## 1. Imports

In [1]:
import os
import pandas as pd
from github import Github
from credentials import username, password
from githubAPI_scrape import scrapeAPI

## 2. Storing the API data

The goal is to get the data into .csv file which has columns: Pair, Date, Member_1, Member_2, Total.

Note that each row should represent a day of work. So, on a date X it shows how many commits each one of the pair members did. If neither one did any commits then this row is not included.

In [2]:
g = Github(username(), password())  # credentials for github login
repos = g.get_user().get_repos()  # iterable; all the repos associated with the profile incl. organizations

In [3]:
df_data = pd.DataFrame(scrapeAPI(repos))
all_unique_pairs = df_data['Pair'].unique()

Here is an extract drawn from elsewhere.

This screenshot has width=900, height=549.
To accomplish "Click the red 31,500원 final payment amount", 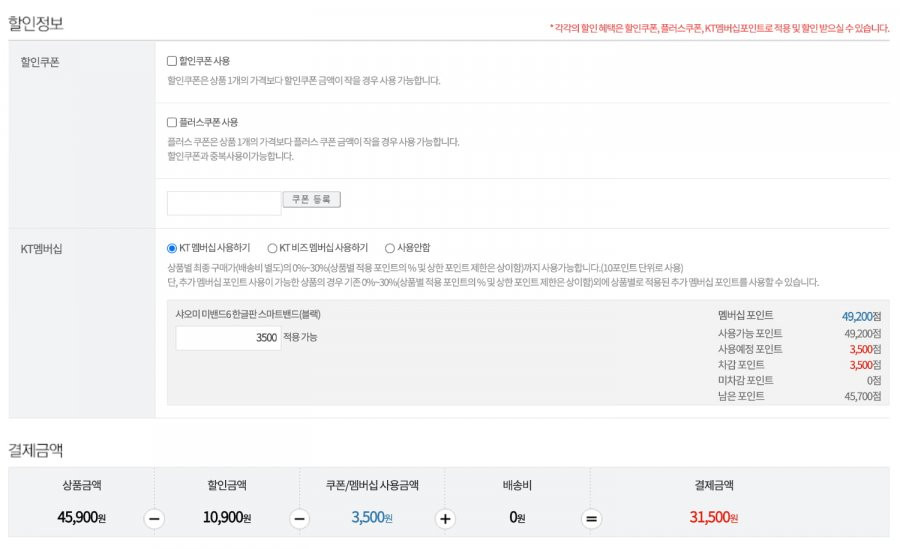I will tap(713, 517).
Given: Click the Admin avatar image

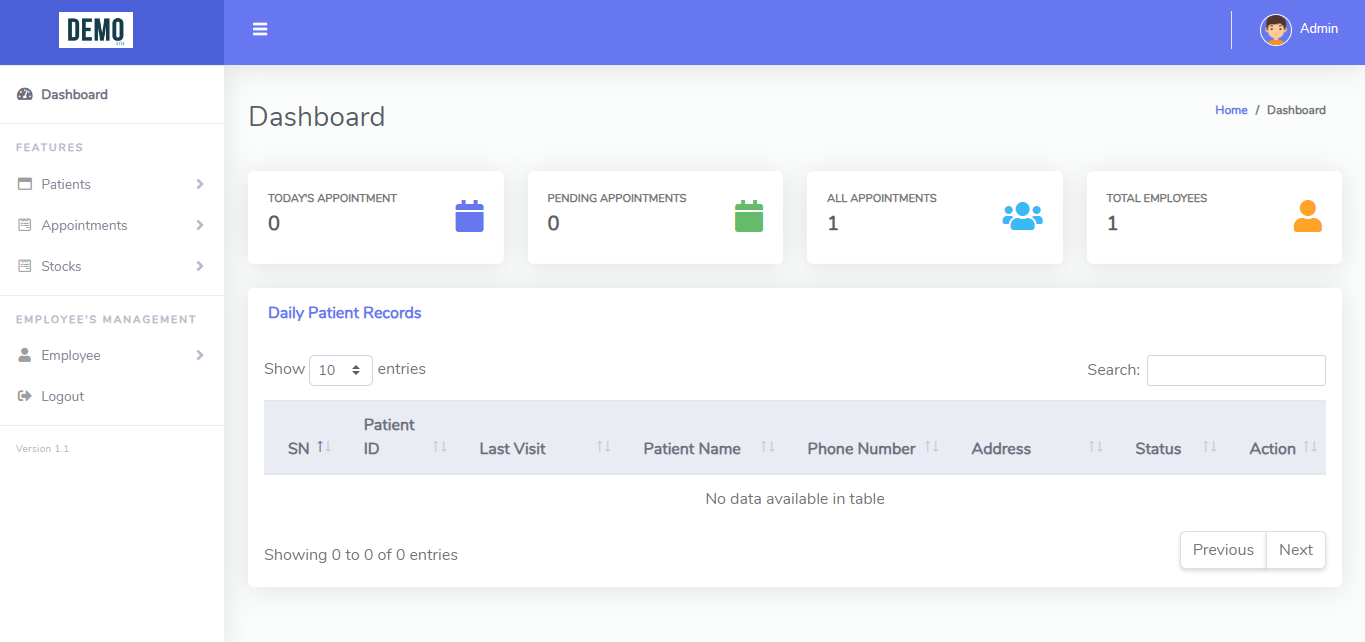Looking at the screenshot, I should [1275, 30].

grouped_data = df_data.groupby(by=['Pair','Date','Author']).describe()
grouped_data = grouped_data['Author_Email'][['count']].reset_index()

In [4]:
aggregated_list = []

for pair in all_unique_pairs:

    df_pair = grouped_data[grouped_data['Pair'] == pair]

    members = df_pair['Author'].unique()

    if len(members) == 2: # best scenario

        for date in df_pair['Date'].unique():

            df_pair_date = df_pair[df_pair['Date'] == date]
            m_1 = df_pair_date[df_pair_date['Author'] == members[0]]['count'].sum()
            m_2 = df_pair_date[df_pair_date['Author'] == members[1]]['count'].sum()

        
            aggregated_list.append([pair, date, m_1, m_2])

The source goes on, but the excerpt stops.